Instructions to follow:
The answer must consist only of the lines in the records below from the line with "Where should I click to: Open" to the line with "Given: Click the undo back arrow icon", both included, copied word for word with every picture left out.
*** Data for review Section Begins ***
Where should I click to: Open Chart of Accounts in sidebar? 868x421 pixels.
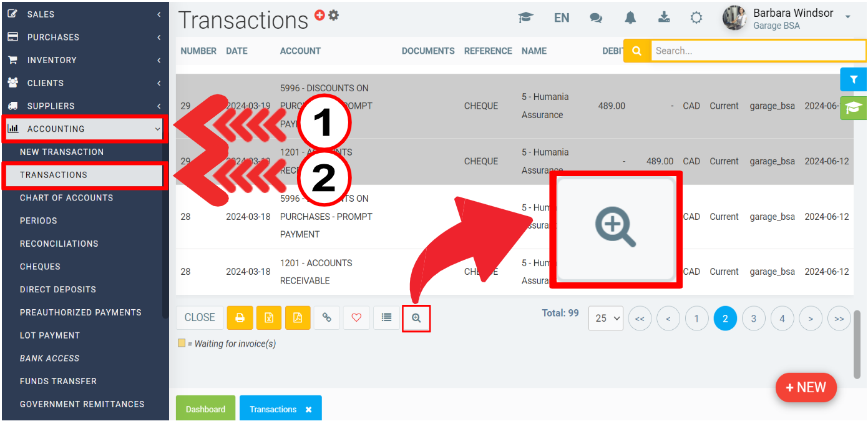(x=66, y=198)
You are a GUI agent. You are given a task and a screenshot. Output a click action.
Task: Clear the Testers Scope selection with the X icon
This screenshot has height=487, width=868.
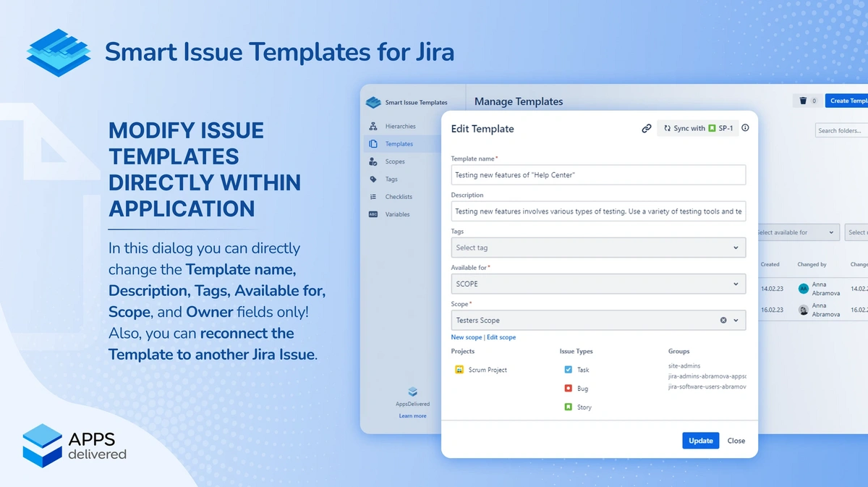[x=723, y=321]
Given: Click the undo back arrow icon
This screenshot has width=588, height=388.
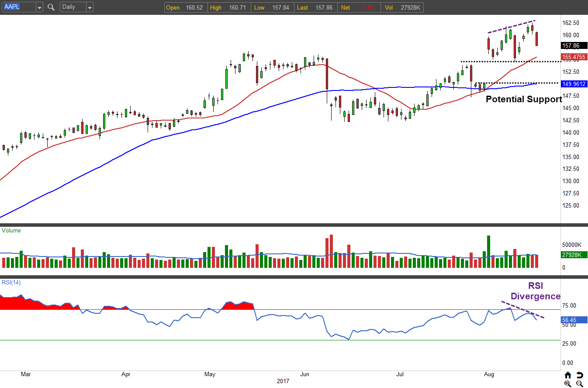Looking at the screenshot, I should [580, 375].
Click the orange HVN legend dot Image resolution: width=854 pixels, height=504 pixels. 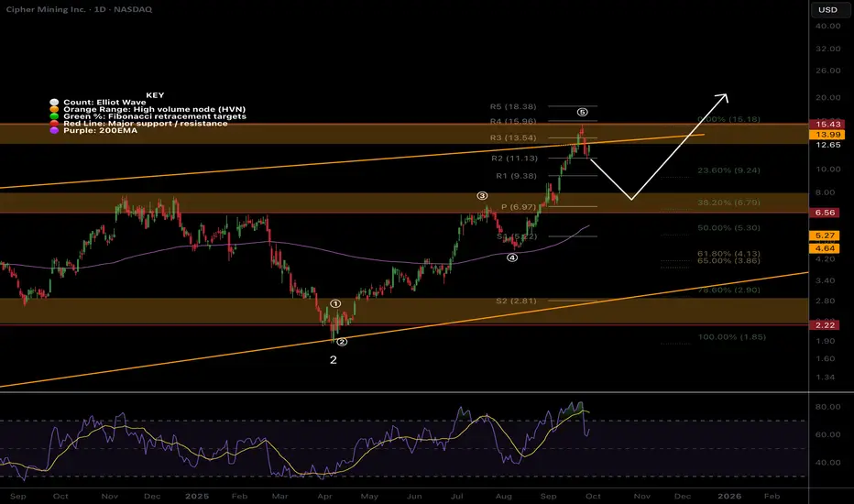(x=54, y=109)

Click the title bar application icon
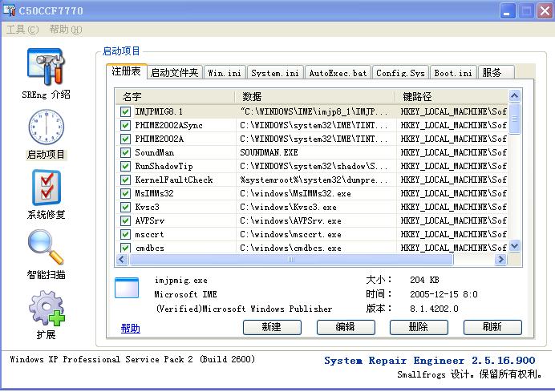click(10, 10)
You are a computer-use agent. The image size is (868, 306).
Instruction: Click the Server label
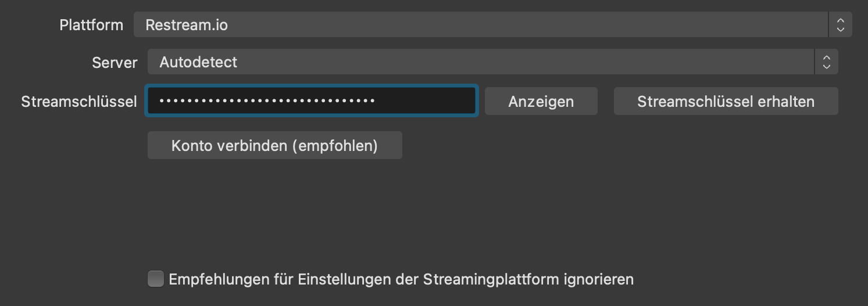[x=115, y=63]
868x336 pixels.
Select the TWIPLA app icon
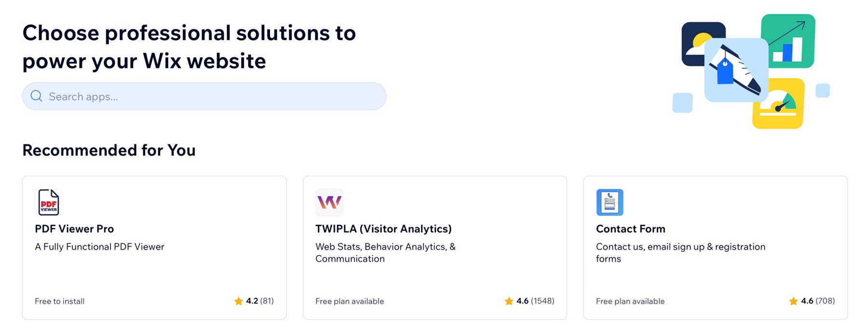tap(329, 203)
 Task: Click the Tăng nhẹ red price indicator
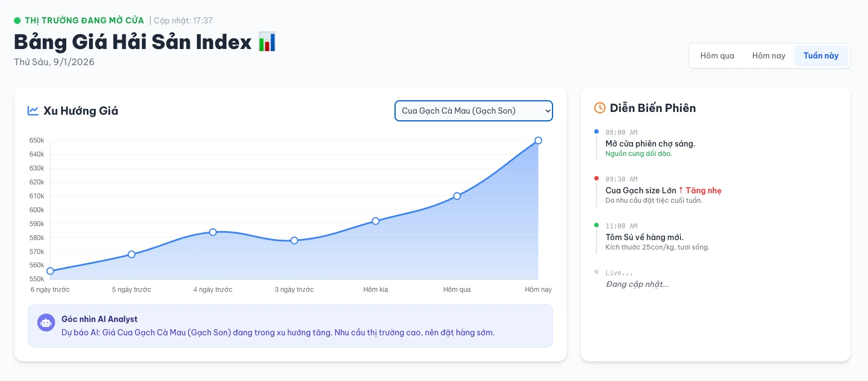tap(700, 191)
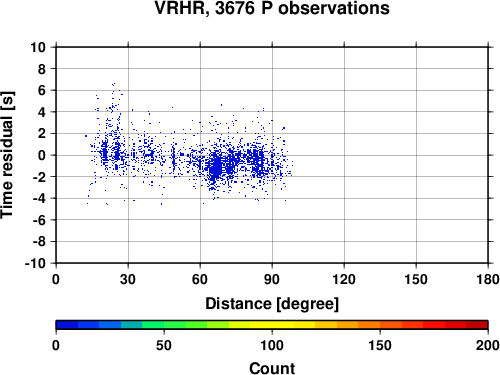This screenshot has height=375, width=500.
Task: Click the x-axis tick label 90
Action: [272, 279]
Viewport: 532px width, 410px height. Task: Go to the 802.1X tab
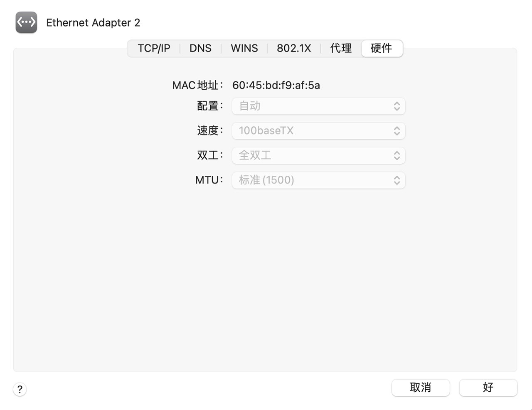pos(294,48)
*** Data for review Section Ends ***
*** Data for review Section Begins ***
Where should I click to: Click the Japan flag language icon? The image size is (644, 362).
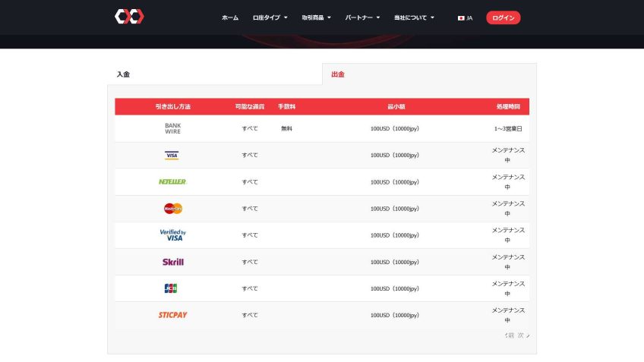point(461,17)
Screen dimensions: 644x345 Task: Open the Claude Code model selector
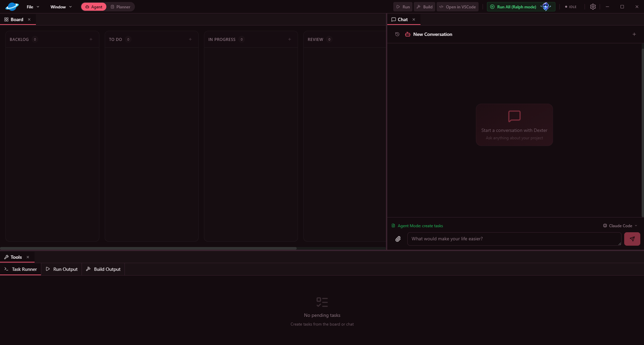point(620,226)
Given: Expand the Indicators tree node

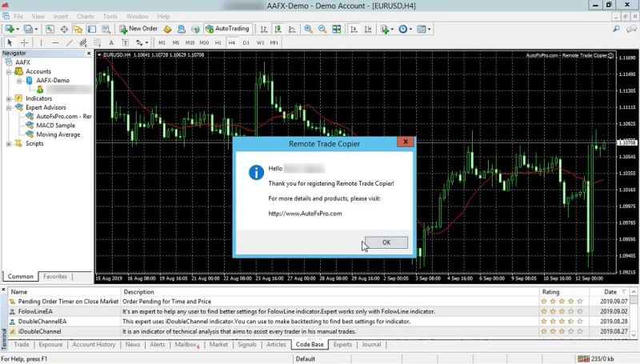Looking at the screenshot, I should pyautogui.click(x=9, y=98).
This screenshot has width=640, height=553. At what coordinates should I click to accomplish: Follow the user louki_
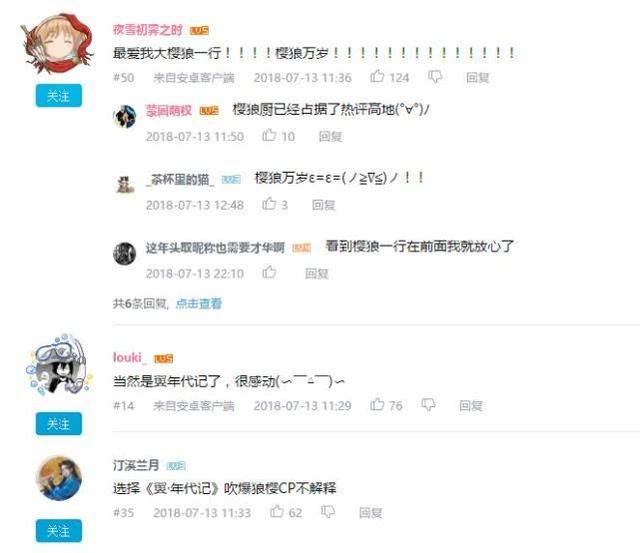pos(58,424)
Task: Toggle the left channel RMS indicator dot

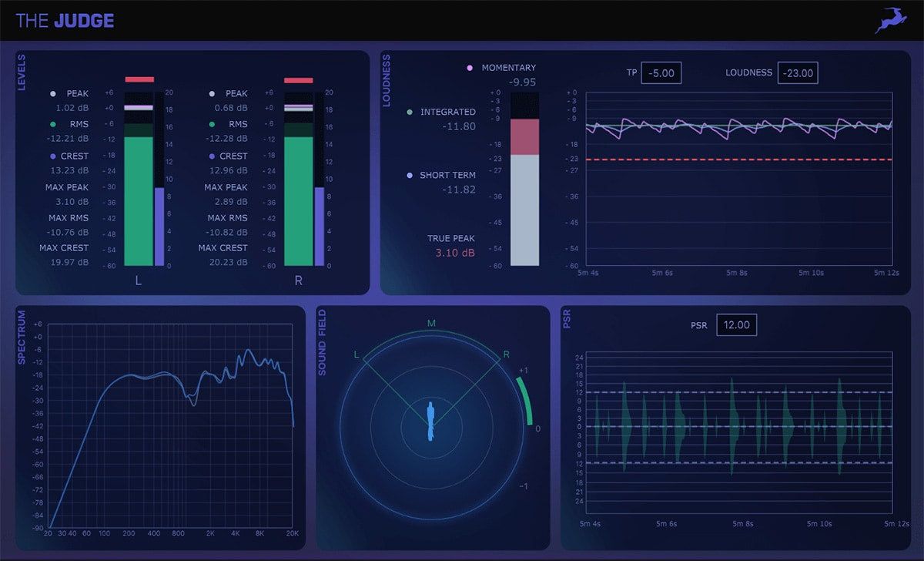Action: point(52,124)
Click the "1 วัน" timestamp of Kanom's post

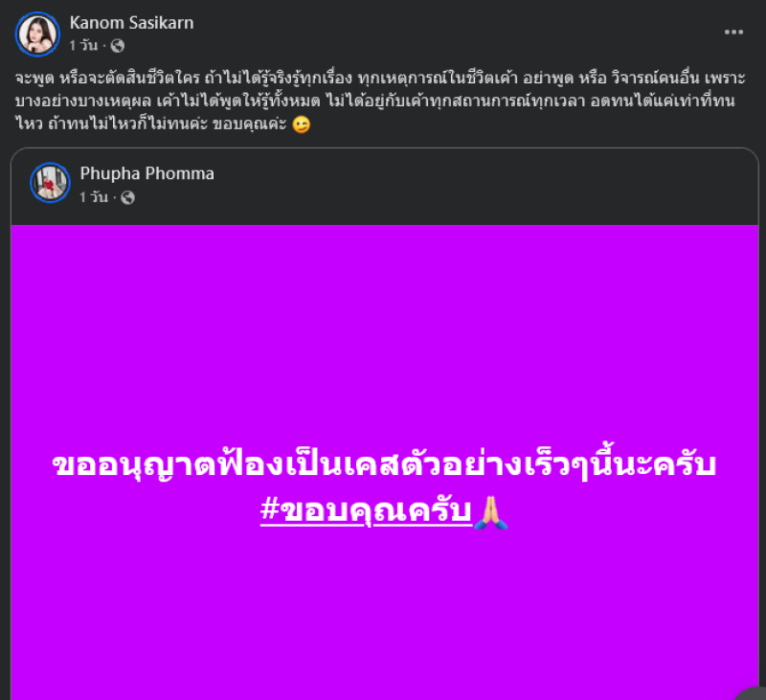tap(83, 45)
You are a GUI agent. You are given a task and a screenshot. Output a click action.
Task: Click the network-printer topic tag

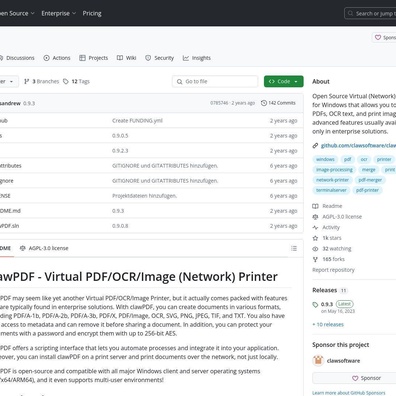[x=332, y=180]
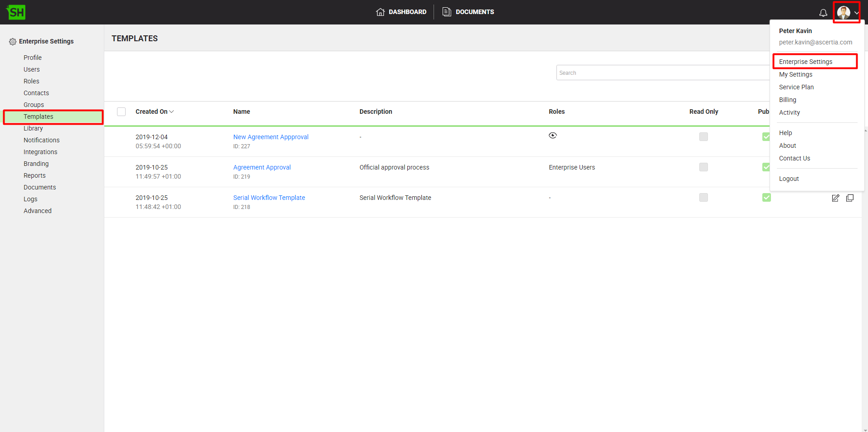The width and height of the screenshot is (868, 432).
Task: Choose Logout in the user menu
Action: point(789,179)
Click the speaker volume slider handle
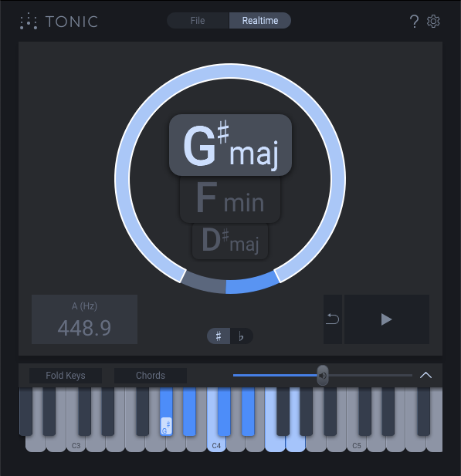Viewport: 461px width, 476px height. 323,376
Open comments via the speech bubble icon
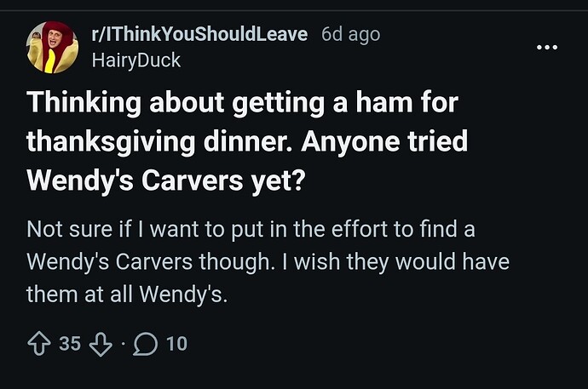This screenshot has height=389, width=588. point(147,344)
*** Data for review Section Ends ***
Your solution:
Where should I click to: Open Chart of Accounts in sidebar? 868x421 pixels.
(x=66, y=198)
You are a GUI agent. You are given a task and a screenshot. Output a click action.
Task: Clear the Testers Scope selection with the X icon
This screenshot has height=487, width=868.
[x=723, y=321]
Given: Click the undo back arrow icon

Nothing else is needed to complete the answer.